THE TASK >> Transcribe, word for word and without additions, each line below from the one containing "Intern (255, 32)" through the one containing "Eröffnung Jugendtreff im", both ends included.

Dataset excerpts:
────────────────────────────────────────
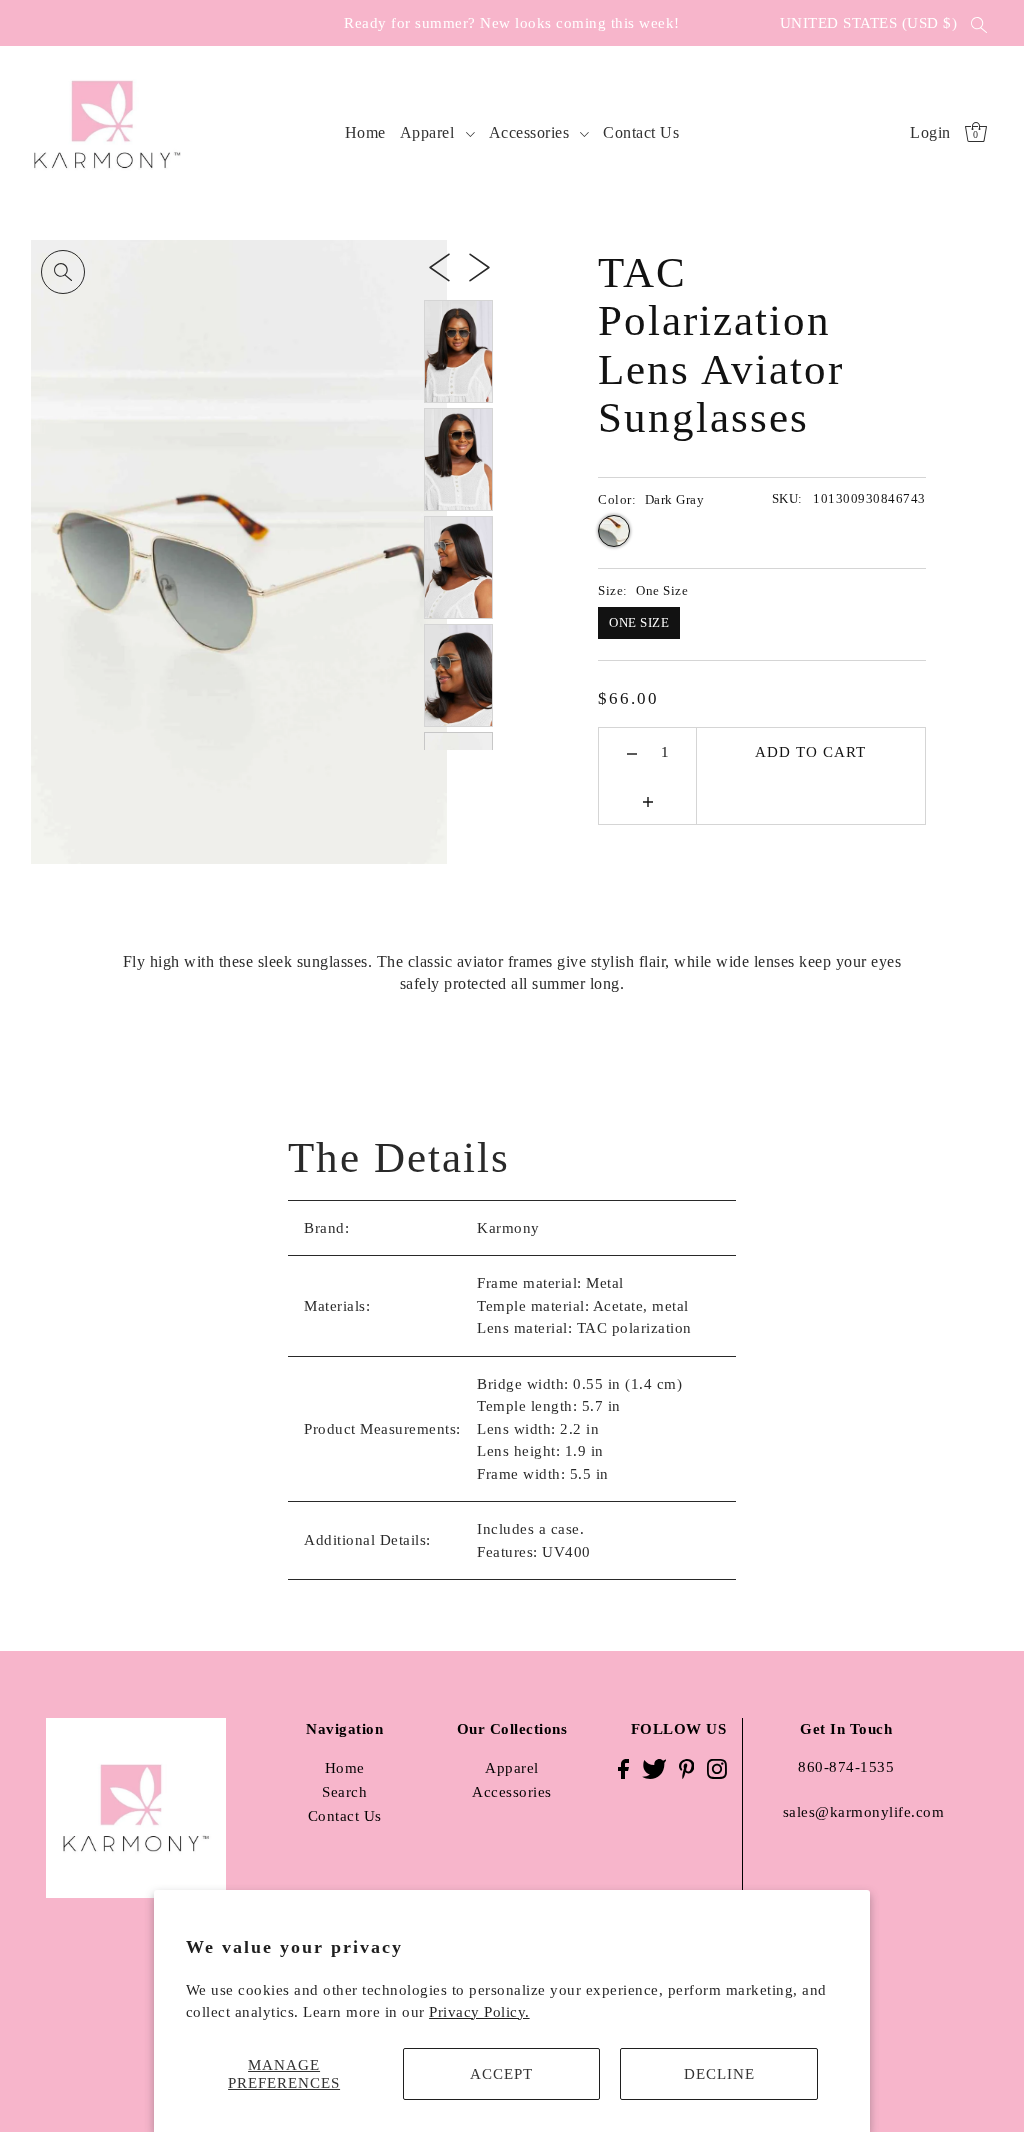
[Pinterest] (687, 1767)
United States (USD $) (869, 23)
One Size (639, 622)
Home (345, 1768)
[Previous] (439, 266)
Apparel (512, 1768)
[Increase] (647, 800)
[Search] (979, 23)
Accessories (512, 1792)
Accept (501, 2074)
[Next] (479, 266)
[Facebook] (623, 1767)
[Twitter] (654, 1767)
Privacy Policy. (479, 2012)
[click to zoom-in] (63, 272)
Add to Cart (810, 752)
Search (344, 1792)
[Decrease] (632, 752)
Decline (719, 2074)
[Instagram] (717, 1767)
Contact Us (345, 1816)
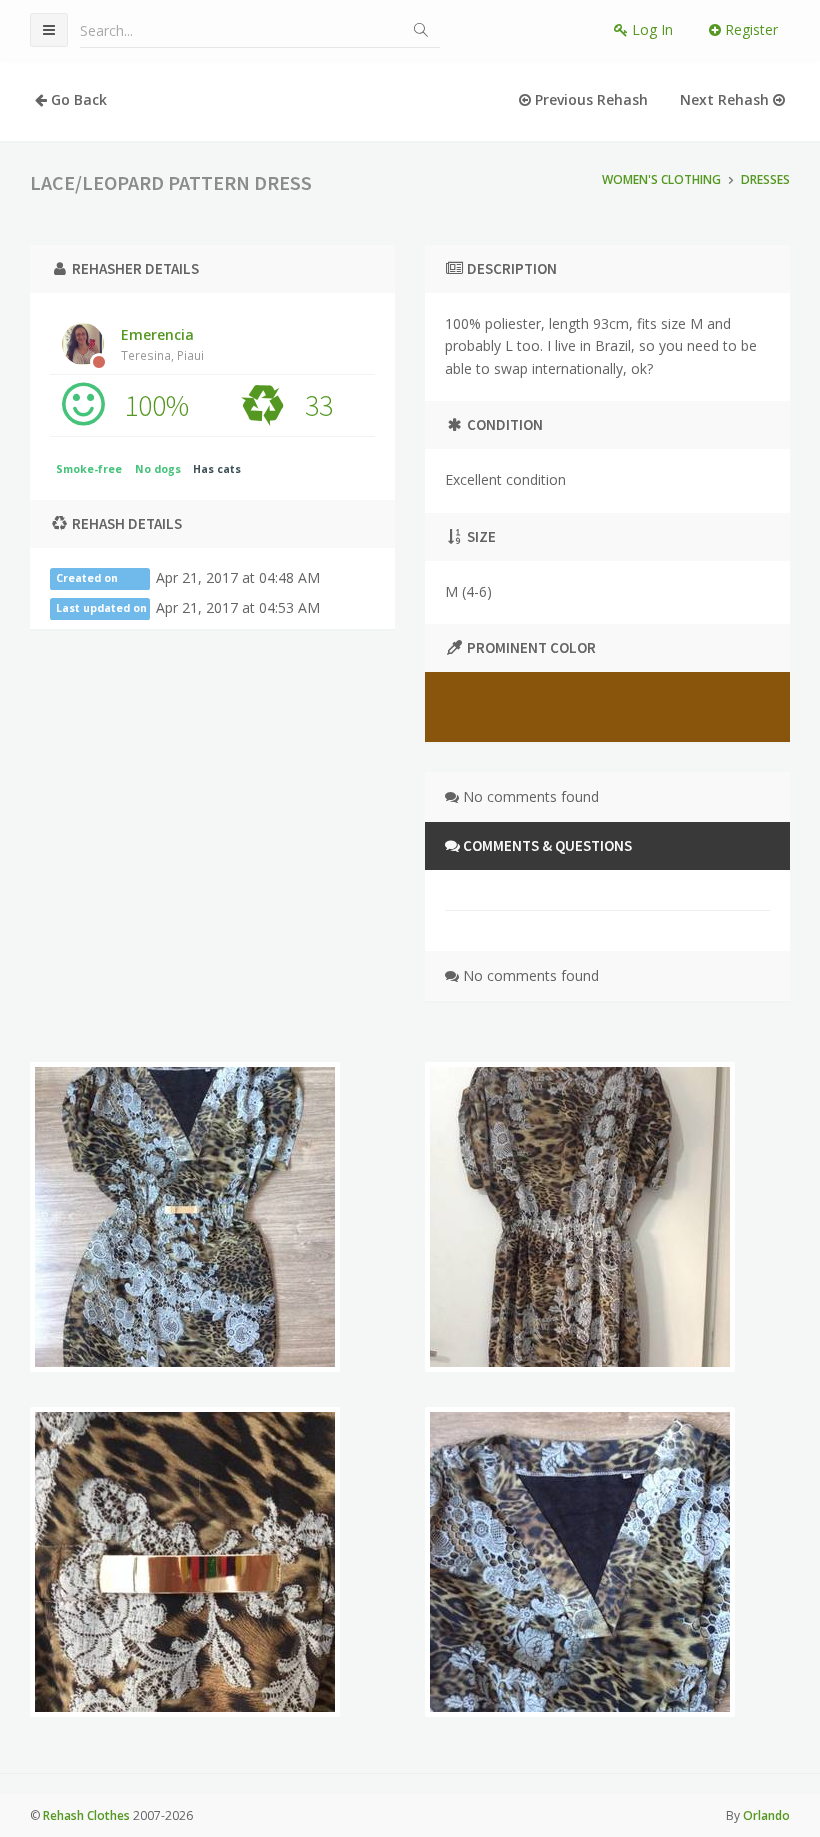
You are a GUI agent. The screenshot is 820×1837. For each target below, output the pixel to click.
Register (749, 29)
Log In (650, 29)
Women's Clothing (661, 179)
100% (156, 405)
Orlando (766, 1815)
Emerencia (162, 344)
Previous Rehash (589, 99)
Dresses (765, 179)
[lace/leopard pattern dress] (185, 1217)
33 (319, 405)
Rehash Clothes (86, 1815)
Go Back (77, 99)
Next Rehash (726, 99)
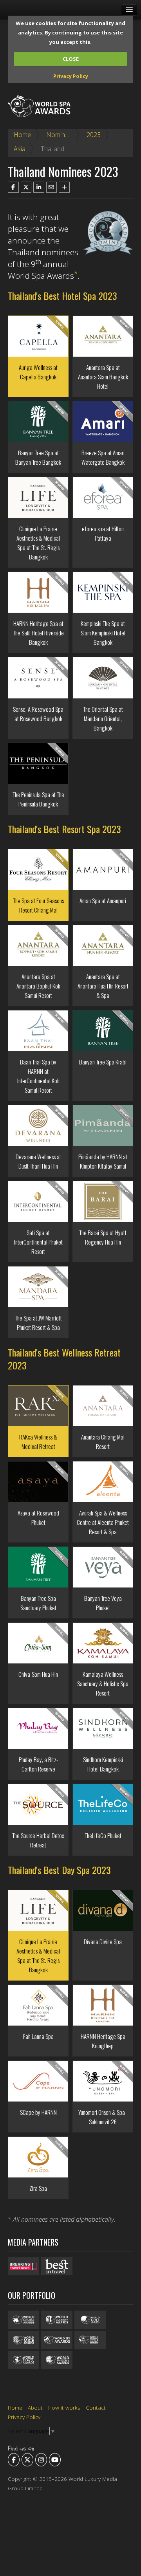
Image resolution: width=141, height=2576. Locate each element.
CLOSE (71, 58)
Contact (96, 2407)
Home (22, 134)
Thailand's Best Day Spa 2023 (59, 1870)
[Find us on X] (27, 2459)
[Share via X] (26, 187)
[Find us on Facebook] (14, 2459)
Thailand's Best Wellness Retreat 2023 (64, 1358)
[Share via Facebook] (13, 187)
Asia (19, 148)
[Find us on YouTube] (55, 2459)
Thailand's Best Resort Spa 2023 (64, 829)
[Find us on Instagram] (41, 2459)
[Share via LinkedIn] (39, 187)
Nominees (60, 134)
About (35, 2407)
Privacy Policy (70, 75)
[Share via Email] (52, 187)
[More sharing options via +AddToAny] (64, 187)
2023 (94, 134)
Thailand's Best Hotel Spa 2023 (62, 296)
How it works (64, 2407)
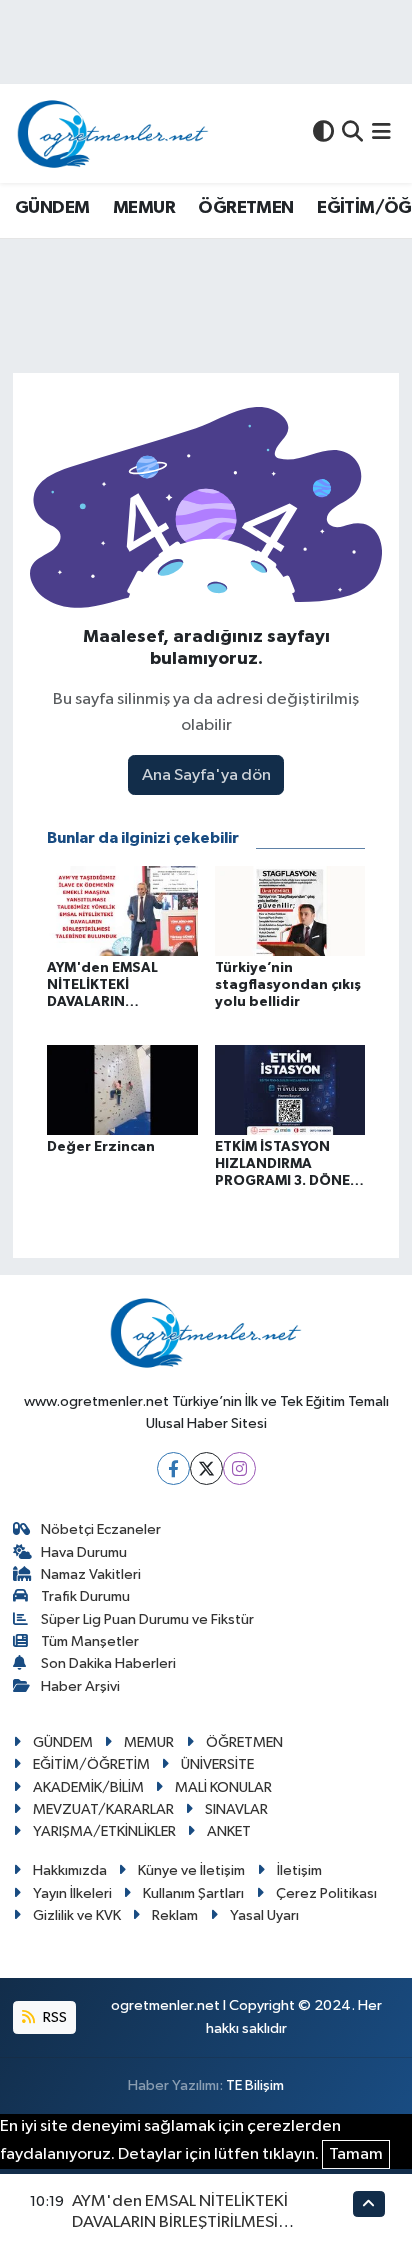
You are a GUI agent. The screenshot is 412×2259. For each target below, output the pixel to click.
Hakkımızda (70, 1870)
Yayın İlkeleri (72, 1893)
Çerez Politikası (326, 1893)
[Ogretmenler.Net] (113, 133)
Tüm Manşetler (90, 1641)
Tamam (356, 2154)
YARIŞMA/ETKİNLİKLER (104, 1831)
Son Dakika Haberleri (108, 1663)
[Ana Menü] (381, 133)
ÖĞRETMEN (245, 208)
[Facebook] (173, 1468)
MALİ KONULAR (223, 1787)
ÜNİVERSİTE (217, 1764)
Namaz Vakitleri (91, 1574)
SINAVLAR (236, 1809)
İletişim (299, 1870)
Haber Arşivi (80, 1686)
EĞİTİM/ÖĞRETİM (91, 1764)
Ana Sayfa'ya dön (206, 775)
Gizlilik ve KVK (77, 1915)
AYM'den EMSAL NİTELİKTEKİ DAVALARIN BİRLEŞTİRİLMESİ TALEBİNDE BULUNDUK (180, 2223)
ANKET (229, 1831)
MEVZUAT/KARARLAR (103, 1809)
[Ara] (352, 133)
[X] (206, 1468)
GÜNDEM (52, 208)
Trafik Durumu (85, 1596)
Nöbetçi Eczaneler (101, 1529)
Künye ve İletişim (191, 1870)
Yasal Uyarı (264, 1915)
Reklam (175, 1915)
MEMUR (144, 208)
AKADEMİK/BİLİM (88, 1787)
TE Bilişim (255, 2085)
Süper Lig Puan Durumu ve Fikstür (147, 1619)
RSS (53, 2017)
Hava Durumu (84, 1552)
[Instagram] (239, 1468)
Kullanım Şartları (193, 1893)
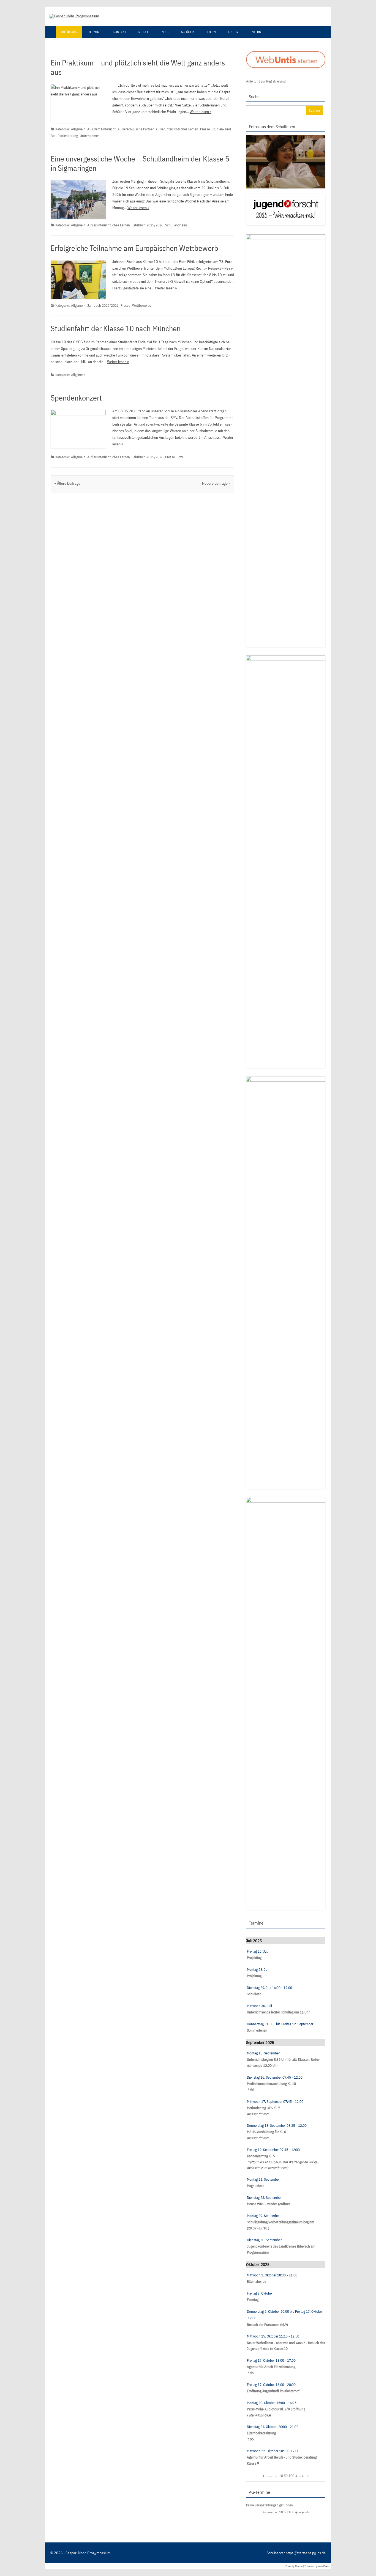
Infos (164, 32)
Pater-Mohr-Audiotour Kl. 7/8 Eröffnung (276, 2409)
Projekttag (254, 1957)
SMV (180, 457)
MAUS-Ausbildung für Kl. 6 (266, 2132)
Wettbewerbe (141, 305)
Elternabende (256, 2281)
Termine (94, 32)
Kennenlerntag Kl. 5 (261, 2156)
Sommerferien (257, 2030)
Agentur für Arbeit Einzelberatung (271, 2366)
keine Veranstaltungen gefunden (269, 2505)
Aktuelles (69, 32)
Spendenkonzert (76, 398)
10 (281, 2475)
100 (291, 2475)
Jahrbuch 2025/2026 (147, 225)
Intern (255, 32)
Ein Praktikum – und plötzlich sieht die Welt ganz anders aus (138, 67)
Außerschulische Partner (136, 129)
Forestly (289, 2566)
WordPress (323, 2566)
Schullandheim (176, 225)
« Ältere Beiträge (67, 483)
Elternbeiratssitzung (261, 2433)
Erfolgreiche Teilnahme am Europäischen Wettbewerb (134, 248)
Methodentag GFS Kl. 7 (263, 2108)
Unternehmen (90, 135)
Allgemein (78, 129)
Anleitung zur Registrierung (265, 81)
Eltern (211, 32)
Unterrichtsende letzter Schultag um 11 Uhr (278, 2012)
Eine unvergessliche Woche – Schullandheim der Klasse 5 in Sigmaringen (140, 163)
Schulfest (254, 1994)
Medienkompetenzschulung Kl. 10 (271, 2083)
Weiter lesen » (200, 111)
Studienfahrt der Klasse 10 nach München (116, 328)
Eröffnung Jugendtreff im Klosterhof (273, 2391)
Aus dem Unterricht (101, 129)
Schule (143, 32)
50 (286, 2475)
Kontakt (119, 32)
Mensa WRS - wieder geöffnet (268, 2204)
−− (270, 2476)
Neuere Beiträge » (216, 483)
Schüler (187, 32)
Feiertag (252, 2299)
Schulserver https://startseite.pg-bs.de (296, 2552)
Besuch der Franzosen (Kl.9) (267, 2324)
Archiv (233, 32)
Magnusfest (255, 2185)
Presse (205, 129)
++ (301, 2476)
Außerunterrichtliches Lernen (177, 129)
────────────────────────────────────────
TASK RESPONSE >>
Intern (255, 32)
Ein Praktikum – und plötzlich sieht die Welt ganz anders aus (138, 67)
Außerschulische Partner (136, 129)
Forestly (289, 2566)
WordPress (323, 2566)
Schullandheim (176, 225)
« Ältere Beiträge (67, 483)
Elternbeiratssitzung (261, 2433)
Erfolgreiche Teilnahme am Europäischen Wettbewerb (134, 248)
Methodentag GFS Kl. 7 (263, 2108)
Unternehmen (90, 135)
Allgemein (78, 129)
Anleitung zur Registrierung (265, 81)
Eltern (211, 32)
Unterrichtsende letzter Schultag um 11 Uhr (278, 2012)
Eine unvergessliche Woche – Schullandheim der Klasse 5 in Sigmaringen (140, 163)
Schulfest (254, 1994)
Medienkompetenzschulung Kl. 10 (271, 2083)
Weiter lesen » (200, 111)
Studienfahrt der Klasse 10 nach München (116, 328)
Eröffnung Jugendtreff im Klosterhof (273, 2391)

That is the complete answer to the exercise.